I enjoy fine art – my grandfather was a landscape painter and his oil canvases hang on the walls of my house.
But I did not inherit his talent and have no expertise in the field, beyond knowing what I like and don’t like.
As a result, I have never invested in art and don’t pretend to know how to value a painting or a sculpture. I’m aware that some people have struck it rich with works they found in a corner of the attic (I watch “Antiques Roadshow” on occasion). But I’m not one of them.
In fact, I had never been to an art auction until recently. I’d seen them portrayed in movies (North by Northwest, The First Wives Club, etc.) but never actually attended one.
That changed when I was invited to an auction of Canadian fine art at Waddington’s in Toronto. The scene was almost exactly as I’d seen it on film – potential buyers equipped with numbered bidding paddles sipping on free coffee, a bank of desks where employees sat ready to accept phone bids from out-of-town buyers and a nattily-dressed auctioneer who stood behind a lectern on a raised dais where he could view the entire room and spot any bids.
Article Continued Below
The catalogue listed 138 items to be sold. I thought it was going to take all night. Nowhere near that! Thousands of dollars changed so quickly it was hard to keep up. Within three hours, 111 of the works had been sold for a total value of about $ 2.5 million.
Several paintings by Group of Seven artists went in minutes for what I thought to be bargain prices of under $ 20,000. Others by artists I was not familiar with were knocked down what seemed to be remarkably high levels.
For example, an oil by Peter Clapham Sheppard titled Elizabeth Street Toronto, which had been valued at between $ 40,000 and $ 60,000, went for an eye-popping $ 204,000 after some spirited bidding between two collectors in the room and a telephone buyer.
I had never heard of Sheppard, who did most of his work in the 1920s and 1930s, when he was overshadowed by the Group of Seven.

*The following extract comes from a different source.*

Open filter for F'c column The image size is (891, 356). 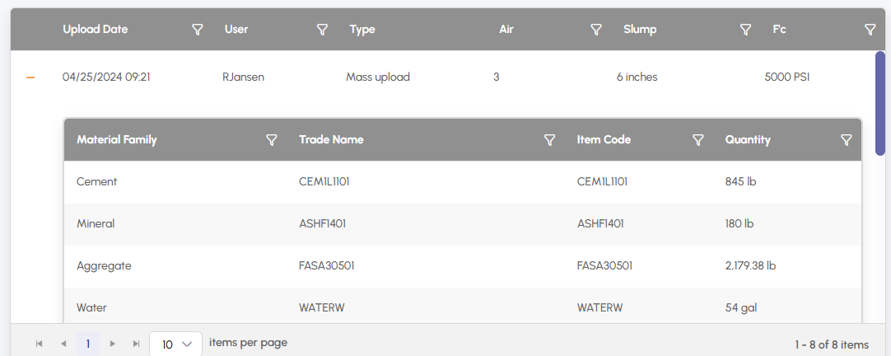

He died in 1965, never having achieved wide recognition in his lifetime. It was only in recent years that collectors discovered him, and his reputation was enhanced by a book written by art historian Tom Smart titled Peter Clapham Sheppard: His Life and Work.
Another revelation was a painting by contemporary artist Ivan Kenneth Eyre titled Asessippi. It’s a landscape painted from memory of a river valley on the Manitoba-Saskatchewan border that was appraised at between $ 60,000 and $ 80,000. It sold for more than double the higher figure, at $ 192,000.
Both those paintings brought in more than the highest priced Group of Seven offering, an oil on panel work by Lawren Harris titled Watertower, Circa 1919. It went for $ 144,000, around the midpoint of its appraised value.
After reading this, you may want to take a closer look at what’s hanging on your walls or go rummaging through the attic or basement to see if there’s a small fortune hiding in your home. But what should you look for?
Article Continued Below
I spoke by phone with Stephen Ranger, Waddington’s vice-president fine arts. He said that most paintings don’t have commercial value, but about five per cent might be worth some money.
If you find something you think might fall into that group, look for a signature and, even better, a date. It’s usually found in the lower right-hand corner or on the back. “In fact, the back may reveal a lot about the painting and its history,” said Mr. Ranger. Besides a signature or date there may be gallery labels or other clues about previous owners and where it came from (its “provenance”).
Don’t remove a painting from its frame. It may be grimy and dusty, but an original frame may enhance the value.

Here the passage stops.